## [What the task requires]
Copy nothing but the lines below running from the line containing "Click the Low $10.06 label" through the line containing "Given: Click the checksum", both end lines included.

## [Provided entries]
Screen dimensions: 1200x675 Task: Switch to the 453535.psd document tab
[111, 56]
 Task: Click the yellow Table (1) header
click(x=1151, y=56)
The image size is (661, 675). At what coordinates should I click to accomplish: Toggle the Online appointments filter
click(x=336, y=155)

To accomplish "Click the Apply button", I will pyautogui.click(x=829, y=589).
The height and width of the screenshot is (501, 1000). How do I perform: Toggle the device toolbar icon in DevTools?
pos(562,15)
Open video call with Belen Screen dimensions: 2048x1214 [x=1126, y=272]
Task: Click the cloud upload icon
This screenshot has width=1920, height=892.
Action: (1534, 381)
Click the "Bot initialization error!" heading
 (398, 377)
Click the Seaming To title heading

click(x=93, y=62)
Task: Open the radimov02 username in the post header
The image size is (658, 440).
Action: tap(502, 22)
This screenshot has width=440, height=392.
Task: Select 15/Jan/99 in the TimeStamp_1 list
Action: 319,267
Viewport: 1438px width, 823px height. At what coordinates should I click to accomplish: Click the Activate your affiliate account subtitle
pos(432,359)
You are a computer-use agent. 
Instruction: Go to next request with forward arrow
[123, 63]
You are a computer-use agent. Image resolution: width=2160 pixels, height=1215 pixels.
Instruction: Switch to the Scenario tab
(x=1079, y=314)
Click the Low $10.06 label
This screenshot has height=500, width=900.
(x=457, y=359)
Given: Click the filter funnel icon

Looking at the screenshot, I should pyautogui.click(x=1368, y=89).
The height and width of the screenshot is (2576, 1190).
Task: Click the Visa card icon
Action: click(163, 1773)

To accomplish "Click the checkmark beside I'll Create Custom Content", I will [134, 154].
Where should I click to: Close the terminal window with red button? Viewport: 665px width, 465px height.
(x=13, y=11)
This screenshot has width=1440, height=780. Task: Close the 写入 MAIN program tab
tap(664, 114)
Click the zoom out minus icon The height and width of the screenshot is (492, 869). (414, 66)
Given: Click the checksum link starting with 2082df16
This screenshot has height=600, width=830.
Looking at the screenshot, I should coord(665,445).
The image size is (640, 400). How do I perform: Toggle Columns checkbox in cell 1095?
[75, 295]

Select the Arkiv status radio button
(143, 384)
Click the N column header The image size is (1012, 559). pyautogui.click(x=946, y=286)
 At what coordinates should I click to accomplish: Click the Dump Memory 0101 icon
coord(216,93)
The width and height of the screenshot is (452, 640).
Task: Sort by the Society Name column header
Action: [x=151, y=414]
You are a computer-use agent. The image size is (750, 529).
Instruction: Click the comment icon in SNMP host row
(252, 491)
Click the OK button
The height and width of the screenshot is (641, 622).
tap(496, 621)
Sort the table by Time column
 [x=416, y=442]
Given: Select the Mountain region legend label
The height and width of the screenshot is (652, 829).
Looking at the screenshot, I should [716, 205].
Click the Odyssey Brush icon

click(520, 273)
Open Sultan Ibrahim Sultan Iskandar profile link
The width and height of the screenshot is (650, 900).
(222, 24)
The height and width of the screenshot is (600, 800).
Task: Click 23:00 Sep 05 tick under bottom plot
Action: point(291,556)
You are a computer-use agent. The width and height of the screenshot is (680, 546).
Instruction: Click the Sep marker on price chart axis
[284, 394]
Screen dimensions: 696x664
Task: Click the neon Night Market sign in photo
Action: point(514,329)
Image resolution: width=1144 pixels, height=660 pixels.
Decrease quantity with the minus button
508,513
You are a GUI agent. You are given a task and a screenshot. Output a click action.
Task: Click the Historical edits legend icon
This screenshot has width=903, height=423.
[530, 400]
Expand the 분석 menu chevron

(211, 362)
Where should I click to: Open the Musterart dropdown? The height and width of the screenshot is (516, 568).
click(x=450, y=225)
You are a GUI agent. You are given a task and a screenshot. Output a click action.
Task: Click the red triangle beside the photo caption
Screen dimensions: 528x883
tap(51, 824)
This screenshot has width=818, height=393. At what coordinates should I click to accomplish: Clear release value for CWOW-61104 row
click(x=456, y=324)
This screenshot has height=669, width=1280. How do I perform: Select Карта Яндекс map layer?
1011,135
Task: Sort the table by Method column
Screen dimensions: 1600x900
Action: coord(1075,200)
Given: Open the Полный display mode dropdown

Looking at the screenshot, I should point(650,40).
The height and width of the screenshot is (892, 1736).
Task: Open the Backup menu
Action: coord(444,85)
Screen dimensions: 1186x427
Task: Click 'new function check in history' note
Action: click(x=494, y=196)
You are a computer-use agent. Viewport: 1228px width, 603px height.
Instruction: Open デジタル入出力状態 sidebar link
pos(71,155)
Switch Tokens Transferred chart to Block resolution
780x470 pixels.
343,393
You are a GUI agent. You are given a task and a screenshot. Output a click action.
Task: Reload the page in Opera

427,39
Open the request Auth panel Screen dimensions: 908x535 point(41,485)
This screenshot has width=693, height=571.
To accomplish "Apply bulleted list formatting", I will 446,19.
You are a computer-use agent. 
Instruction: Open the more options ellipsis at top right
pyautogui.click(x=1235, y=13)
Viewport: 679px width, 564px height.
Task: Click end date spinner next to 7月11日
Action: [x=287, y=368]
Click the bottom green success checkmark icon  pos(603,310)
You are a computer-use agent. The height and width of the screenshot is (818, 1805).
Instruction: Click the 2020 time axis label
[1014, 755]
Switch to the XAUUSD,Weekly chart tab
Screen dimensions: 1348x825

## [Response area]
Click the Low $10.06 label
This screenshot has height=500, width=900.
(x=457, y=359)
Given: Click the filter funnel icon

Looking at the screenshot, I should pyautogui.click(x=1368, y=89).
The height and width of the screenshot is (2576, 1190).
Task: Click the Visa card icon
Action: click(163, 1773)

To accomplish "Click the checkmark beside I'll Create Custom Content", I will [134, 154].
Where should I click to: Close the terminal window with red button? Viewport: 665px width, 465px height.
(x=13, y=11)
This screenshot has width=1440, height=780. Task: Close the 写入 MAIN program tab
tap(664, 114)
Click the zoom out minus icon The height and width of the screenshot is (492, 869). (414, 66)
Given: Click the checksum link starting with 2082df16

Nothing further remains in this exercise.